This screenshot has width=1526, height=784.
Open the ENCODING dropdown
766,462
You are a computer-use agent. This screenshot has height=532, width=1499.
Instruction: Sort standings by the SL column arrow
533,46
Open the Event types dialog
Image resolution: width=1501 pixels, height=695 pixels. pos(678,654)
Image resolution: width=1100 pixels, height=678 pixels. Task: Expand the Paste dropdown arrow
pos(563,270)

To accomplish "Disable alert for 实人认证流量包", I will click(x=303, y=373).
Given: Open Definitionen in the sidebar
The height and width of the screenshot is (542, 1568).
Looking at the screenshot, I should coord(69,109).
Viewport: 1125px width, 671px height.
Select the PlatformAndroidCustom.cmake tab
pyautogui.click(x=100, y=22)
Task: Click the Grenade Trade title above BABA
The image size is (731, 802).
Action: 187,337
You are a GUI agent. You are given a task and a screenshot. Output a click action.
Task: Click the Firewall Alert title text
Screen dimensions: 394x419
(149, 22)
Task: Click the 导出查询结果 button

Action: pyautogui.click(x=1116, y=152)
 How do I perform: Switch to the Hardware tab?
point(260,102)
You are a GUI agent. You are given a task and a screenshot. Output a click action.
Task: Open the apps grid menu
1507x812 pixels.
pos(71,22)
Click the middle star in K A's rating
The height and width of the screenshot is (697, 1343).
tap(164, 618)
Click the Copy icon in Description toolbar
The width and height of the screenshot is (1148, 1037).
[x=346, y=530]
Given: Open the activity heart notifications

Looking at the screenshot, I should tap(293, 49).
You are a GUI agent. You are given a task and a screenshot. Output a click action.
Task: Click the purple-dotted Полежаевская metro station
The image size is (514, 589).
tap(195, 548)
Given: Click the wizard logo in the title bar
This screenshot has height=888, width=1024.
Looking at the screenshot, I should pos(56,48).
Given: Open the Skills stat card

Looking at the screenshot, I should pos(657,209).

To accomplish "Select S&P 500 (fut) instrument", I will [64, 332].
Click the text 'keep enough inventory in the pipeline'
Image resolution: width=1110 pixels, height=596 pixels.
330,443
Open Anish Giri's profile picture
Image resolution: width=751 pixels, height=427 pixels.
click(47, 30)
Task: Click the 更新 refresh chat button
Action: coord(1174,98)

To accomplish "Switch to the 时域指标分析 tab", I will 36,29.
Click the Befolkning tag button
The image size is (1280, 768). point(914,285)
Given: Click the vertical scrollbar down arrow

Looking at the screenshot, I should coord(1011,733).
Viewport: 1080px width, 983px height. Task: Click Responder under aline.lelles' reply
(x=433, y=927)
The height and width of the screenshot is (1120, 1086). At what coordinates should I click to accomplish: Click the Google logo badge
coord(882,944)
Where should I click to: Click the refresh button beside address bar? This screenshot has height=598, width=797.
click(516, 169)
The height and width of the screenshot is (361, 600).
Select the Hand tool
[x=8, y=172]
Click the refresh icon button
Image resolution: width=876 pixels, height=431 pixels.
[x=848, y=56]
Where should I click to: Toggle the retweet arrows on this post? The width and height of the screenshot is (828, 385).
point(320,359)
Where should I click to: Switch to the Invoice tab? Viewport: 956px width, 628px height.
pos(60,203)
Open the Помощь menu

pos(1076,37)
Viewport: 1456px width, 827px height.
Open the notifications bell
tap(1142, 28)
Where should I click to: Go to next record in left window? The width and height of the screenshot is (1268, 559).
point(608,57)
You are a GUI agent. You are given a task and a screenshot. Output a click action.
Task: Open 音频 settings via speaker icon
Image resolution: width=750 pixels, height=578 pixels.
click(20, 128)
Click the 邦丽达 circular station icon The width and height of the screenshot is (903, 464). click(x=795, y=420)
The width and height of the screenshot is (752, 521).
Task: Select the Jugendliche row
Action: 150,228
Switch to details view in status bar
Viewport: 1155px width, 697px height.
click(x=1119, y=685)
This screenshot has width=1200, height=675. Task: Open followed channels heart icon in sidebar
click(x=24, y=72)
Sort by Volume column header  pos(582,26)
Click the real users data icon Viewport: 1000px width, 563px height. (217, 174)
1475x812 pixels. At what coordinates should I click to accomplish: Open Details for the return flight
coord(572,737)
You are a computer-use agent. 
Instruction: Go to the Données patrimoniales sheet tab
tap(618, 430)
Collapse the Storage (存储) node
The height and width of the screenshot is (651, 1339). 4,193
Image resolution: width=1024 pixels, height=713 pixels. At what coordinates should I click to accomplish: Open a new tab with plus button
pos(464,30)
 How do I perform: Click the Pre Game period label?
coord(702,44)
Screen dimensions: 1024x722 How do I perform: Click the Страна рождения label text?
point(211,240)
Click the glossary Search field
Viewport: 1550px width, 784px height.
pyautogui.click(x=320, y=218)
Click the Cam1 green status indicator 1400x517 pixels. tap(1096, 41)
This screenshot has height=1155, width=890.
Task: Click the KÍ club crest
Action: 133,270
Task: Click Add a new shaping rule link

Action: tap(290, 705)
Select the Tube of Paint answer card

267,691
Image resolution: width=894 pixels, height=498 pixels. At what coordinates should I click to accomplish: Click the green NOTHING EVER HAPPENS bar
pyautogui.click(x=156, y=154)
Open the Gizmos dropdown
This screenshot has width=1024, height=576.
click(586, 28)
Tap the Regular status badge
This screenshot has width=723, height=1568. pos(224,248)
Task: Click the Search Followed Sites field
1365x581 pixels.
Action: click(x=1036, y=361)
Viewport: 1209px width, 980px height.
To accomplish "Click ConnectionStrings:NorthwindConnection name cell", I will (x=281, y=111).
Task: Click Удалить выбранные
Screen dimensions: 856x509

********************

- _Instructions for the task_
Exactly as shown above, return every record.

- _Task response_
This screenshot has width=1526, height=784.
Open the ENCODING dropdown
766,462
You are a computer-use agent. This screenshot has height=532, width=1499.
Instruction: Sort standings by the SL column arrow
533,46
Open the Event types dialog
Image resolution: width=1501 pixels, height=695 pixels. pos(678,654)
Image resolution: width=1100 pixels, height=678 pixels. Task: Expand the Paste dropdown arrow
pos(563,270)

To accomplish "Disable alert for 实人认证流量包", I will click(x=303, y=373).
Given: Open Definitionen in the sidebar
The height and width of the screenshot is (542, 1568).
Looking at the screenshot, I should coord(69,109).
Viewport: 1125px width, 671px height.
Select the PlatformAndroidCustom.cmake tab
pyautogui.click(x=100, y=22)
Task: Click the Grenade Trade title above BABA
The image size is (731, 802).
Action: 187,337
You are a GUI agent. You are given a task and a screenshot. Output a click action.
Task: Click the Firewall Alert title text
Screen dimensions: 394x419
(149, 22)
Task: Click the 导出查询结果 button

Action: pyautogui.click(x=1116, y=152)
 How do I perform: Switch to the Hardware tab?
point(260,102)
You are a GUI agent. You are given a task and a screenshot. Output a click action.
Task: Open the apps grid menu
1507x812 pixels.
pos(71,22)
Click the middle star in K A's rating
The height and width of the screenshot is (697, 1343).
tap(164, 618)
Click the Copy icon in Description toolbar
The width and height of the screenshot is (1148, 1037).
[x=346, y=530]
Given: Open the activity heart notifications

Looking at the screenshot, I should tap(293, 49).
You are a GUI agent. You are given a task and a screenshot. Output a click action.
Task: Click the purple-dotted Полежаевская metro station
The image size is (514, 589).
tap(195, 548)
Given: Click the wizard logo in the title bar
This screenshot has height=888, width=1024.
Looking at the screenshot, I should pos(56,48).
Given: Open the Skills stat card

Looking at the screenshot, I should pos(657,209).

To accomplish "Select S&P 500 (fut) instrument", I will [64, 332].
Click the text 'keep enough inventory in the pipeline'
Image resolution: width=1110 pixels, height=596 pixels.
330,443
Open Anish Giri's profile picture
Image resolution: width=751 pixels, height=427 pixels.
click(47, 30)
Task: Click the 更新 refresh chat button
Action: coord(1174,98)

To accomplish "Switch to the 时域指标分析 tab", I will 36,29.
Click the Befolkning tag button
The image size is (1280, 768). point(914,285)
Given: Click the vertical scrollbar down arrow

Looking at the screenshot, I should coord(1011,733).
Viewport: 1080px width, 983px height. Task: Click Responder under aline.lelles' reply
(x=433, y=927)
The height and width of the screenshot is (1120, 1086). At what coordinates should I click to accomplish: Click the Google logo badge
coord(882,944)
Where should I click to: Click the refresh button beside address bar? This screenshot has height=598, width=797.
click(516, 169)
The height and width of the screenshot is (361, 600).
Select the Hand tool
[x=8, y=172]
Click the refresh icon button
Image resolution: width=876 pixels, height=431 pixels.
[x=848, y=56]
Where should I click to: Toggle the retweet arrows on this post? The width and height of the screenshot is (828, 385).
point(320,359)
Where should I click to: Switch to the Invoice tab? Viewport: 956px width, 628px height.
pos(60,203)
Open the Помощь menu

pos(1076,37)
Viewport: 1456px width, 827px height.
Open the notifications bell
tap(1142, 28)
Where should I click to: Go to next record in left window? The width and height of the screenshot is (1268, 559).
point(608,57)
You are a GUI agent. You are given a task and a screenshot. Output a click action.
Task: Open 音频 settings via speaker icon
Image resolution: width=750 pixels, height=578 pixels.
click(20, 128)
Click the 邦丽达 circular station icon The width and height of the screenshot is (903, 464). click(x=795, y=420)
The width and height of the screenshot is (752, 521).
Task: Select the Jugendliche row
Action: 150,228
Switch to details view in status bar
Viewport: 1155px width, 697px height.
click(x=1119, y=685)
This screenshot has width=1200, height=675. Task: Open followed channels heart icon in sidebar
click(x=24, y=72)
Sort by Volume column header  pos(582,26)
Click the real users data icon Viewport: 1000px width, 563px height. (217, 174)
1475x812 pixels. At what coordinates should I click to accomplish: Open Details for the return flight
coord(572,737)
You are a computer-use agent. 
Instruction: Go to the Données patrimoniales sheet tab
tap(618, 430)
Collapse the Storage (存储) node
The height and width of the screenshot is (651, 1339). 4,193
Image resolution: width=1024 pixels, height=713 pixels. At what coordinates should I click to accomplish: Open a new tab with plus button
pos(464,30)
 How do I perform: Click the Pre Game period label?
coord(702,44)
Screen dimensions: 1024x722 How do I perform: Click the Страна рождения label text?
point(211,240)
Click the glossary Search field
Viewport: 1550px width, 784px height.
pyautogui.click(x=320, y=218)
Click the Cam1 green status indicator 1400x517 pixels. tap(1096, 41)
This screenshot has height=1155, width=890.
Task: Click the KÍ club crest
Action: 133,270
Task: Click Add a new shaping rule link

Action: tap(290, 705)
Select the Tube of Paint answer card

267,691
Image resolution: width=894 pixels, height=498 pixels. At what coordinates should I click to accomplish: Click the green NOTHING EVER HAPPENS bar
pyautogui.click(x=156, y=154)
Open the Gizmos dropdown
This screenshot has width=1024, height=576.
click(586, 28)
Tap the Regular status badge
This screenshot has width=723, height=1568. pos(224,248)
Task: Click the Search Followed Sites field
1365x581 pixels.
Action: click(x=1036, y=361)
Viewport: 1209px width, 980px height.
To accomplish "Click ConnectionStrings:NorthwindConnection name cell", I will (x=281, y=111).
Task: Click Удалить выбранные
Screen dimensions: 856x509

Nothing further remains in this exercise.